● LESETEXT
>>>

Die CDU hatte sich zuletzt vor gut zwei Jahren nach den Ergebnissen von Haaranalysen erkundigt, mit deren Hilfe nachgewiesen werden kann, ob Kinder mit Drogen in Berührung gekommen sind. Solche Untersuchungen können in begründeten Verdachtsfällen angeordnet werden. Auf die neuerliche Anfrage der CDU hat die Sozialbehörde nun Zahlen für die Jahre 2015 bis 2017 geliefert.

Demnach wurden 2015 insgesamt 123 Kinder aus dem Drogenmilieu getestet, davon 101 positiv. Im Folgejahr wurden bei 86 von 125 überprüften Kindern Rückstände von Rauschgift gefunden. Für 2017 liegen die Zahlen derzeit bis einschließlich August vor. Resultat: 59 von 87 Proben waren positiv.

Fragen werden nicht detailliert beantwortet

In der Regel legten die Untersuchungen also nahe, dass jeweils mehr als zwei Drittel der getesteten Kinder mit Rauschgift in Berührung gekommen waren. „Erschreckend“ nennt das die CDU-Bürgerschaftsabgeordnete Sandra Ahrens, auf deren Initiative die Anfrage ihrer Fraktion zurückgeht. Die Fragen der Christdemokraten zum weiteren behördlichen Umgang mit den positiv getesteten Kindern werden vom ­Senat nicht detailliert beantwortet.

<<<

● ANGEZEIGTE DATEN
>>>

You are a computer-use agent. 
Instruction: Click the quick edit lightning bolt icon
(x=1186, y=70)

<<<
>>>

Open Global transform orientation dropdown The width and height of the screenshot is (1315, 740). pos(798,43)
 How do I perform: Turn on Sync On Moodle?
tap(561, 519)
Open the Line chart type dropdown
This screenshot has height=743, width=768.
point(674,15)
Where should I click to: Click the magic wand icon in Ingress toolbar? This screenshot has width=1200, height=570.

<<<
>>>

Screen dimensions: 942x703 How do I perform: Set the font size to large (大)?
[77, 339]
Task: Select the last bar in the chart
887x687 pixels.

<<<

● AUFGABE
Greifen Sie den Lesetext über die Haaranalysen bei Kindern aus dem Drogenmilieu nach seinem letzten Satz auf und schreiben Sie ihn weiter.

● ANTWORTBEREICH
So wollte die CDU beispielsweise wissen, wie viele der Kinder im gleichen Zeitraum wegen Verletzungen oder sonstiger gesundheitlicher Probleme in ärztlicher Behandlung waren. Es erfolge „keine anlass- oder zielgruppenbezogene Erfassung solcher Daten“, heißt es dazu aus der Sozialbehörde. Auch über die Dokumentationssysteme der Jugendämter und der Ärztekammer Bremen gebe es keine Auswertungsmöglichkeiten.

Zur Frage, wie viele drogenabhängige Eltern sich einer Untersuchung ihrer Kinder entzogen, bleibt der Senat ebenfalls eine Antwort schuldig. Ausweichend auch die Antwort auf die Frage, in wie vielen Fällen die Sozialbehörde Kinder nach positiven Drogentests in Obhut nahm oder in Pflegefamilien gab. Sofern solche „familienrechtlichen Interventionen“ erforderlich seien, würden sie „im erforderlichen Umfang eingesetzt“, so die Auskunft des Senats.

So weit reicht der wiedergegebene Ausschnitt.